Тем не менее мы доехали до Грузин и бросили карету невдалеке от цыган. Григорьев быстро зашагал звонить, а я подоспел вовремя, когда дверь отворили.
В передней уже слышалось бряцание гитары и два голоса.
— Это она, — шепнул Григорьев и вошел в залу. Я за ним.
— Здравствуйте, Стеша! — сказал он, протягивая руку сидящей у окна девушке с гитарой. — Здравствуй, Иван Васильевич!

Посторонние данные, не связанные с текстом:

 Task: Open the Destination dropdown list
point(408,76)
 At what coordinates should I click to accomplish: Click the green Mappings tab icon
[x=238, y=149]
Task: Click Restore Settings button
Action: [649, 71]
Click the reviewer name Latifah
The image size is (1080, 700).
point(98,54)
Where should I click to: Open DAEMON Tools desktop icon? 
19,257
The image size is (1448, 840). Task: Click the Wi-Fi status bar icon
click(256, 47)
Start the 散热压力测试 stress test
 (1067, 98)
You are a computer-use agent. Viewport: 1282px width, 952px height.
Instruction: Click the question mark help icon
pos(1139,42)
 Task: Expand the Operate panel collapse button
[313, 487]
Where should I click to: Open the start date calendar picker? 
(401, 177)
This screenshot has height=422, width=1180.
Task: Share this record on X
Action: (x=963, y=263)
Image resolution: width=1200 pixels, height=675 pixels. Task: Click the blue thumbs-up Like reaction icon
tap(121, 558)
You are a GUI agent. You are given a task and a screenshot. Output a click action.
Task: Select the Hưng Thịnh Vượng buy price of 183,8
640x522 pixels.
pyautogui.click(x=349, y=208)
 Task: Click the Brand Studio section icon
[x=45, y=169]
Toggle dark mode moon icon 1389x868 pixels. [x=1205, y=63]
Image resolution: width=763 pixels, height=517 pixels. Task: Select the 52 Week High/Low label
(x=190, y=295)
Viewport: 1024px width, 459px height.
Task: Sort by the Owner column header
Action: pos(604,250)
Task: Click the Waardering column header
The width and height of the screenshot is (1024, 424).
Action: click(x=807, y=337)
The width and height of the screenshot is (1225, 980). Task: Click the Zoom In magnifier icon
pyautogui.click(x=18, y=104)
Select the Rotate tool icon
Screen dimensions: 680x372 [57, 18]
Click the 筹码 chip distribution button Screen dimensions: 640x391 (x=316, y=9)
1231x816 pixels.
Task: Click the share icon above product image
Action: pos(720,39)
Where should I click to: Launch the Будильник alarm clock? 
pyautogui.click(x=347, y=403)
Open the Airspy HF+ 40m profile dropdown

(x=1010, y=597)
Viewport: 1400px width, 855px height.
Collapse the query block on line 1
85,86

Продолжайте, я вам не помеха.
Но девушка, ответив на его рукопожатие, бросила недоверчивый взгляд в мою сторону и, положа гитару на стол, быстро пошла к двери, ведущей во внутренние покои. Григорьев так же быстро заступил ей дорогу и схватил ее за рукав.
— Куда вы? Что за вздор? Ну, не хотите петь, не пойте.
Что ж из себя дикую птицу корчить? Для кого? Иван Васильевич, да уговори ее посидеть с нами! Я пришел ее, дорогую, проведать, а она вон. Ну, садитесь, садитесь, моя хорошая, — говорил он, подводя ее на прежнее место. Начался разговор про разные семейные отношения членов хора, в продолжение которого Григорьев, между речами, под сурдинкой наигрывал разные мотивы. В течение всей этой сцены я, чтобы скрыть свое неловкое положение, пристально рассматривал в окно упряжку стоявшего по другую сторону улицы извозчика, словно собирался ее купить.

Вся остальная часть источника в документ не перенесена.